More Providers Can Now Bill Medicare for Telehealth
Medicare has expanded the list of eligible providers who can offer and bill for telehealth services. This now includes:
- Occupational Therapists (OTs)
- Speech-Language Pathologists (SLPs)
- Physical Therapists (PTs)
- Audiologists
Audio-Only Telehealth Is Still Covered For Now
Medicare will continue covering audio-only telehealth services, especially for:
- Mental health services
- Certain Evaluation & Management (E/M) visits
Key modifiers still apply:
- Modifier FQ for audio-only mental health visits
- Modifier 93 for approved E/M and therapy codes delivered via telephone
How We Help: Expert Medicare Telehealth Billing Services
Dealing with Medicare telehealth billing in 2025 isn’t easy. With evolving rules around POS codes, modifiers, and covered services, even a small mistake can mean denied claims, delayed payments, or worse, an audit.
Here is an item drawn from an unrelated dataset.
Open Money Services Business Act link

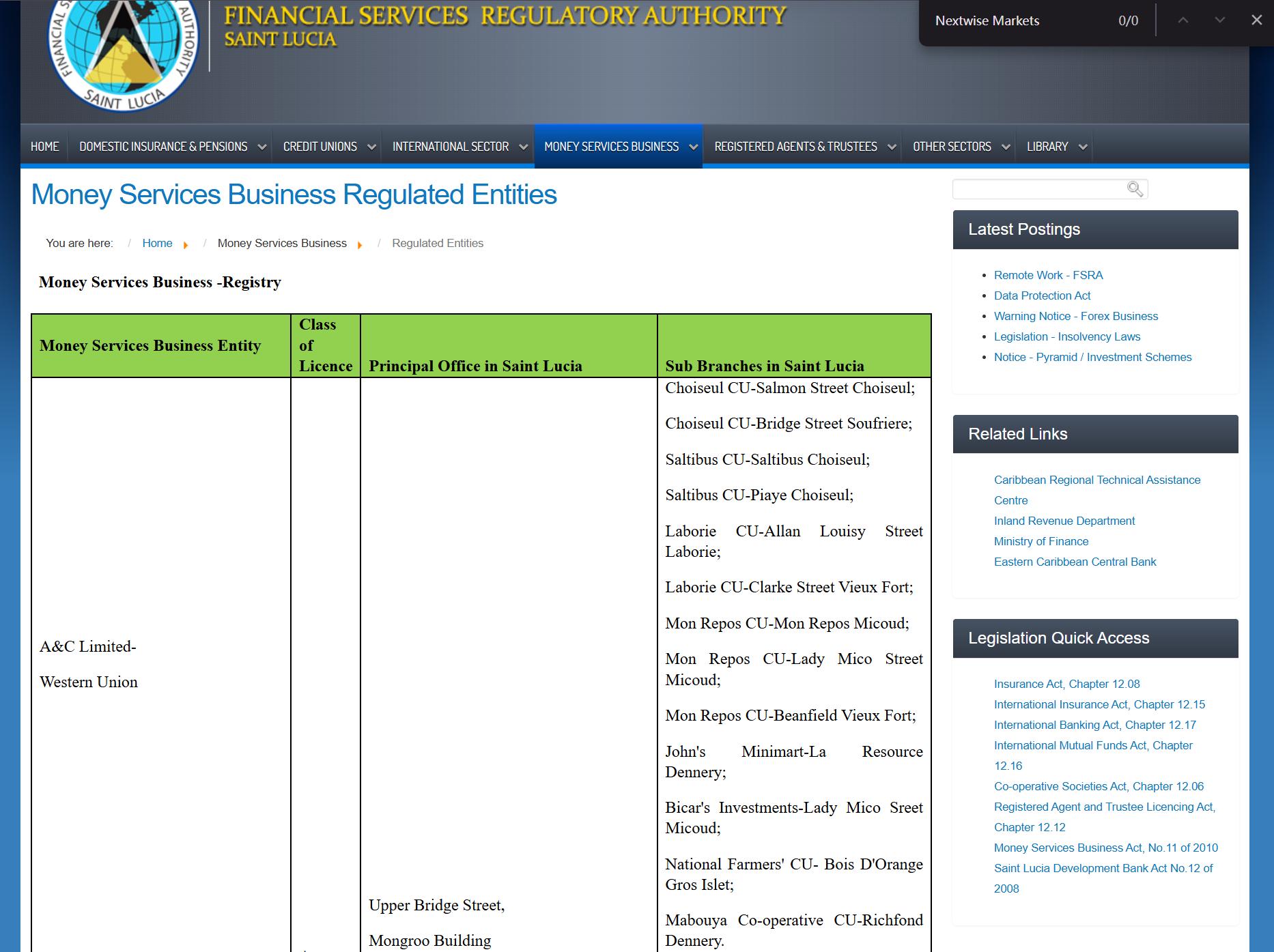click(1105, 848)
At CloudRCM, we specialize in Medicare-compliant telehealth billing services tailored to your practice’s needs. Whether you’re a solo provider or a growing group practice, we take the stress out of billing so you can stay focused on what matters: delivering care.
Schedule a free consultation today to learn how we can optimize your Medicare telehealth billing and boost your bottom line.
Final Thought
Medicare telehealth billing in 2025 presents both opportunity and risk. By understanding the rules, avoiding mistakes, and partnering with billing experts, you can protect your revenue and deliver care with confidence.
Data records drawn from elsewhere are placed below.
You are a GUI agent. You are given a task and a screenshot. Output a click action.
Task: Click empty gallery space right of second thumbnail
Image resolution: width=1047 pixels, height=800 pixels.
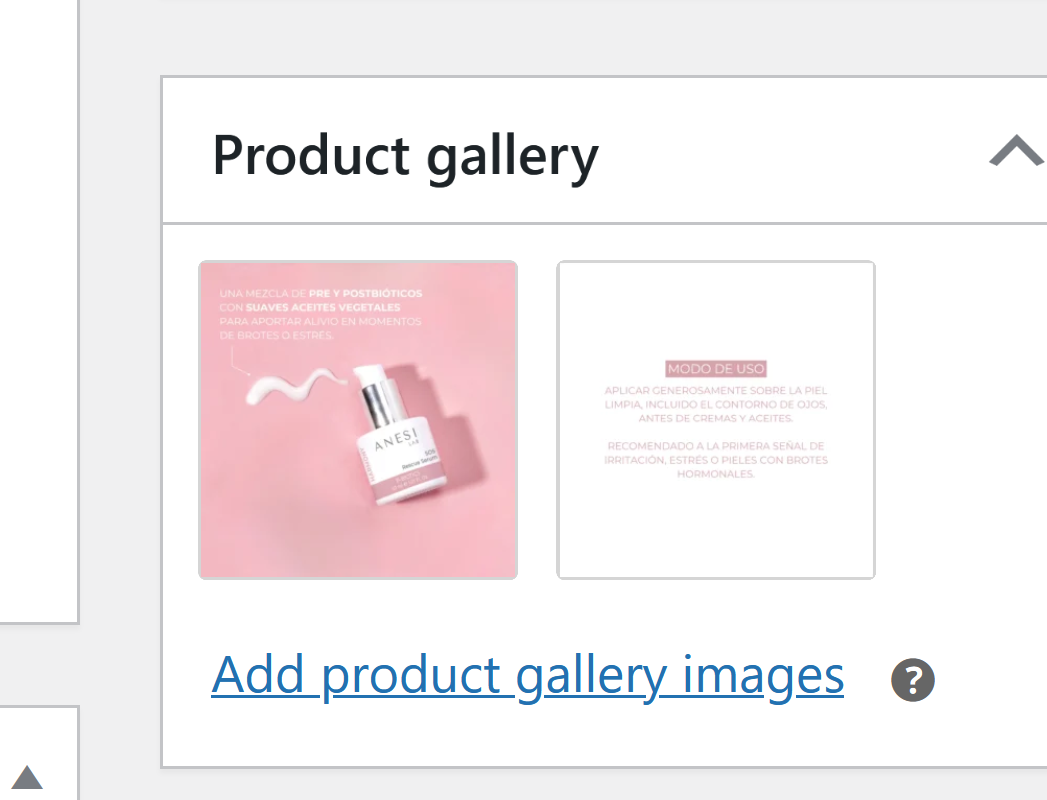pyautogui.click(x=962, y=420)
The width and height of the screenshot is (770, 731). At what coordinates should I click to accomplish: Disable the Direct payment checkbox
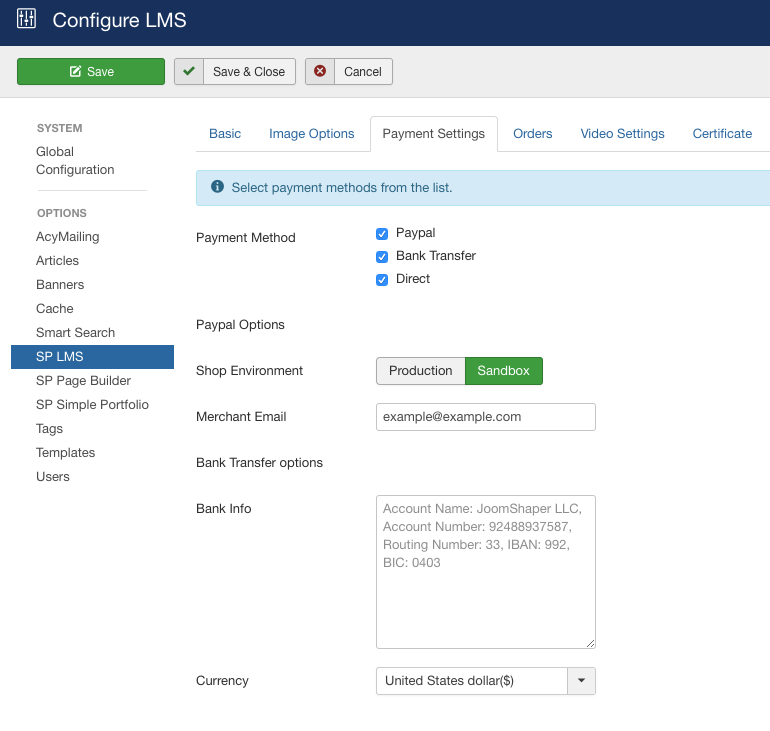(382, 280)
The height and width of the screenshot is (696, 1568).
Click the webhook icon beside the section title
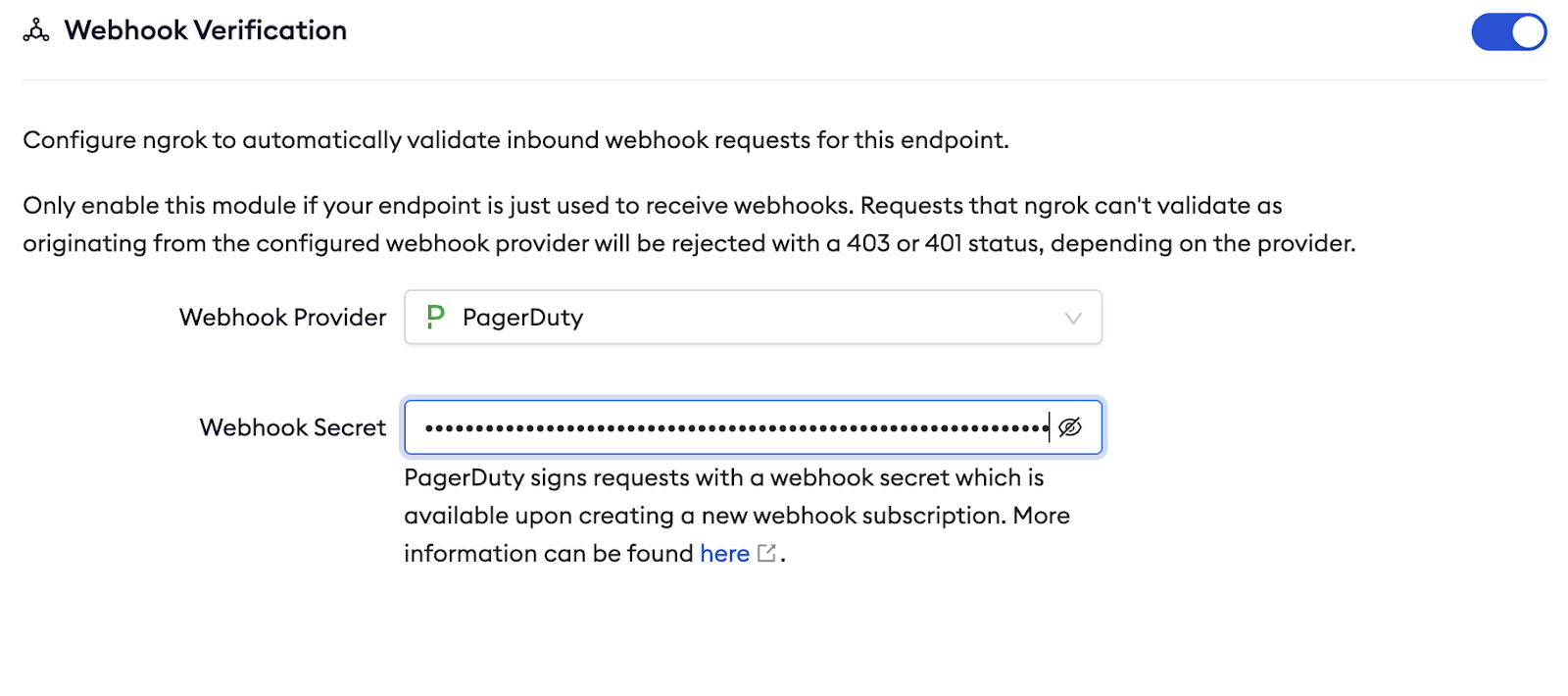(36, 30)
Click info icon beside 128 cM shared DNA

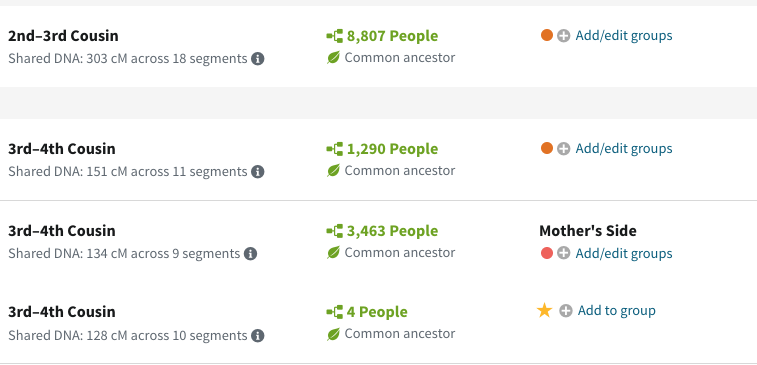258,336
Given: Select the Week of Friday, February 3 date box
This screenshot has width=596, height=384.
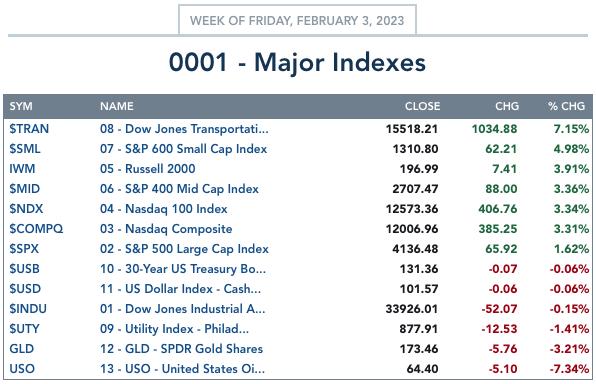Looking at the screenshot, I should click(x=297, y=20).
Don’t let denied claims slow you down. Trust a billing partner that understands Medicare telehealth inside and out.
FAQs
Which CPT codes are used for Medicare telehealth?
Common Medicare telehealth CPT codes include 99212–99215 for office visits, G2010–G2012 for virtual check-ins, and other specialty-specific codes listed by CMS.
Does Medicare cover telehealth for all providers?
Medicare covers telehealth services for eligible providers such as physicians, nurse practitioners, and therapists, following CMS telehealth rules.
Which CPT codes are used for Medicare telehealth?
Common Medicare telehealth CPT codes include 99212–99215 for office visits, G2010–G2012 for virtual check-ins, and other specialty-specific codes listed by CMS
What modifier is required for Medicare telehealth claims?
Medicare typically requires modifier 95 or FQ/FR (for audio-only) to indicate that the service was delivered via telehealth.
Are there location restrictions for Medicare telehealth?
As of recent CMS updates, Medicare telehealth can be provided to patients at home or in any location during the public health emergency and beyond for certain services.